§ **Request**
Pull out each line of the entries below that contains the word "menu", and copy those lines in full.

(Stored dataset items)
☆ ☆ ☆ ☆

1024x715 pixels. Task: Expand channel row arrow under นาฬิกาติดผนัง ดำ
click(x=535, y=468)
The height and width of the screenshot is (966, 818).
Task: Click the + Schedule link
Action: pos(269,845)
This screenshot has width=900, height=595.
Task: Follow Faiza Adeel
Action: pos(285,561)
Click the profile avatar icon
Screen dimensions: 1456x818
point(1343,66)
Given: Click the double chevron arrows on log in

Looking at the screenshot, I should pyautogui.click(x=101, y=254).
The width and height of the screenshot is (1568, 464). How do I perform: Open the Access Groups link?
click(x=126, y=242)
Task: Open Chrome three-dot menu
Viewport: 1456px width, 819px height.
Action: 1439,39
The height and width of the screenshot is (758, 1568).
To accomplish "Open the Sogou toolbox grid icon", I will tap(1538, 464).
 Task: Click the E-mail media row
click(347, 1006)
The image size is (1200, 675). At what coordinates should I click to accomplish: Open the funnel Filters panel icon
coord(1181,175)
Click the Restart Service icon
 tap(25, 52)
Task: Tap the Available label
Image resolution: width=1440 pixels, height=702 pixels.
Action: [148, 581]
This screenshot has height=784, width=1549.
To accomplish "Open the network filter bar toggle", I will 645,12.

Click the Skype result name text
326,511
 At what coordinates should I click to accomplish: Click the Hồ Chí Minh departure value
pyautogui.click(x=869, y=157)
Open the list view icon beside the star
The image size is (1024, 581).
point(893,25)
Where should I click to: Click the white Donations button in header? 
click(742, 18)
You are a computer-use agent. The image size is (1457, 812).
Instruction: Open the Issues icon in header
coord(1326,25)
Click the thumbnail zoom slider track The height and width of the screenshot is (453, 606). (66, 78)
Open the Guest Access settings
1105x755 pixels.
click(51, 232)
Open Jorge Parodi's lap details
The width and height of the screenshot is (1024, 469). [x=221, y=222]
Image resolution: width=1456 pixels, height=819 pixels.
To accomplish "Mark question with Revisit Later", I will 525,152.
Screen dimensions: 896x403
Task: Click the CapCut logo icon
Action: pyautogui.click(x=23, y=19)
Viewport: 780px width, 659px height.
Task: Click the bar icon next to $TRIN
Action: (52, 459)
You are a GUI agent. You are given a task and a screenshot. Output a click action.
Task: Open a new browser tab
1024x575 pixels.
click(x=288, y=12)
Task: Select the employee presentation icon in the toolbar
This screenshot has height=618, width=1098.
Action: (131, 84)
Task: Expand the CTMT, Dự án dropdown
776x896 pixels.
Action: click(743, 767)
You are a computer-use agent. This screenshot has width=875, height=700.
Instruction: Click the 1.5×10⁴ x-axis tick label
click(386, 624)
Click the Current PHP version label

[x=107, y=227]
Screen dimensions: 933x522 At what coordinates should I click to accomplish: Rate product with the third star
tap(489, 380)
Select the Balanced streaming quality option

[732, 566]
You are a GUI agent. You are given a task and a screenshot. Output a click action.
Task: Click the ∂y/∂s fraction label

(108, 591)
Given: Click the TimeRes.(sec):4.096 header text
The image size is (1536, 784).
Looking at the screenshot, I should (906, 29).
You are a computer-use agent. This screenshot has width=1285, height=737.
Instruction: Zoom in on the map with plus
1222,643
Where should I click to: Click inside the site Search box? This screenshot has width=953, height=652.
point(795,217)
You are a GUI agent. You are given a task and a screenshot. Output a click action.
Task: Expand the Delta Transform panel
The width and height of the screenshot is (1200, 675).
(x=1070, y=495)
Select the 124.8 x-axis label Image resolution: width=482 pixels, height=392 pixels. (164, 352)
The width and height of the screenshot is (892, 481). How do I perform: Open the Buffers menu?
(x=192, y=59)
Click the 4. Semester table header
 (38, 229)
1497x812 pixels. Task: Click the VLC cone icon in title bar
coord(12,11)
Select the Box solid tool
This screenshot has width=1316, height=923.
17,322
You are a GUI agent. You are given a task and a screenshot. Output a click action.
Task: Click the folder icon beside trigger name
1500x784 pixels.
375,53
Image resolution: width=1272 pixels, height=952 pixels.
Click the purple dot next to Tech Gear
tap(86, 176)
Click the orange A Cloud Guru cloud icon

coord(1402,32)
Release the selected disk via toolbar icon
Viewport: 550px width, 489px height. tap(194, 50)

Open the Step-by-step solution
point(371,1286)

☆ ☆ ☆ ☆

§ **Correct output**
Task: Open Chrome three-dot menu
The width and height of the screenshot is (892, 481). How do I perform: Open the Buffers menu?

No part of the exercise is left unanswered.